Sighting of Critically Endangered Sumatran Rhino (Video)

 Rhinos across the board are becoming very endangered due to poaching but the Sumatran Rhino is disappearing even faster from the face of the planet. There are only about 150 - 200 of these animals left in the wild so it is next to impossible to capture one on camera. However recently one was caught on camera which caused all kinds of excitement from the people at WWF.

According to WWF, "The Sumatran rhino competes with the Javan rhino for the unenviable title of most endangered rhino species. While surviving in greater numbers than the Javan rhino, Sumatran rhinos are more threatened by poaching. There is no indication that the population is stabilizing and just one captive female has reproduced in the last 15 years."

"The topic is timely as rhinos continue to be a victim of poaching: 704 have been killed by poachers in South Africa this year, exceeding the annual record of 668 set in 2012," said WWF's Amal Omer. The video below shows a Sumatran Rhino walking through the woods and then enjoying a nice mud bath.

The Sumatran Rhino -

The two-horned Sumatran rhinoceros shares the bleak distinction of world’s most endangered rhino with its regional cousin, the Javan rhino. The smallest of the rhino family, the Sumatran rhinoceros lives in isolated pockets in the dense mountain forests of Malaysia, Indonesia, and possibly Myanmar (Burma).

Sumatran rhinos are generally solitary creatures that feed on fruit, twigs, leaves, and shrubs. Like other rhinos they have a keen sense of smell and sharp hearing, and they leave a network of scented trails throughout the forest in order to find one another.

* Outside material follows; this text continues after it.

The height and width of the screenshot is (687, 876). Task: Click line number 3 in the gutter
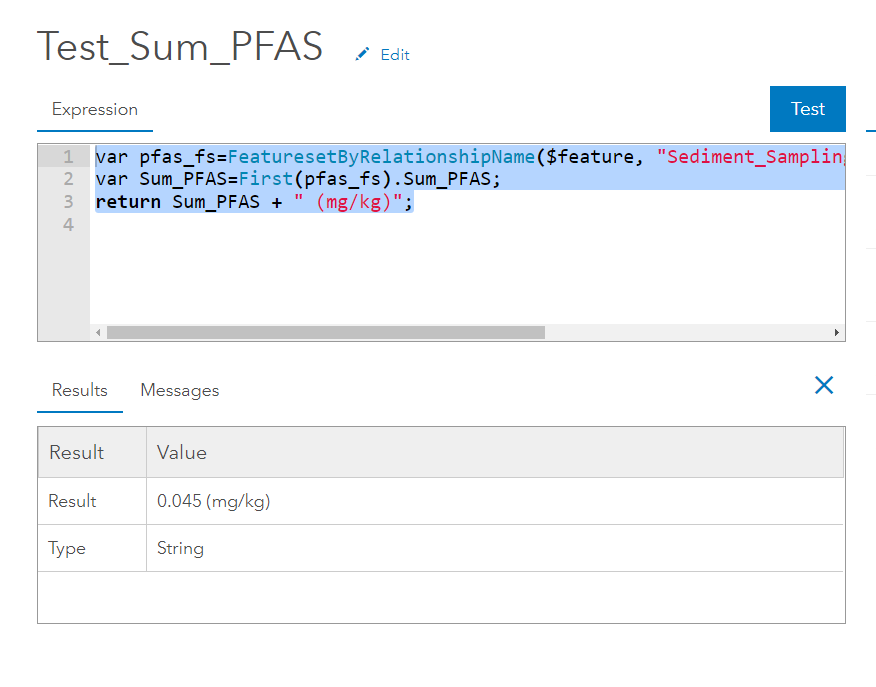(68, 202)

As the smallest rhino, they weigh about 1,760 pounds (800 kilograms), and grow to a height near 5 feet (1.5 meters) at the shoulders and 8 to 10 feet (2.5 to 3.2 meters) in length. Unlike most other rhinos, their hide, dark red-brown in color, is covered with patches of short, dark, stiff hair. The hair helps keep mud caked to the body, which cools the hide and protects it from insects.

The Sumatran rhino’s two horns are considerably smaller than those of their African relatives, the black and white rhinos. The anterior horn may grow up to 31 inches (79 centimeters), but is normally much smaller, while the posterior horn may grow up to 3 inches (10 centimeters), but is generally no more than a hump.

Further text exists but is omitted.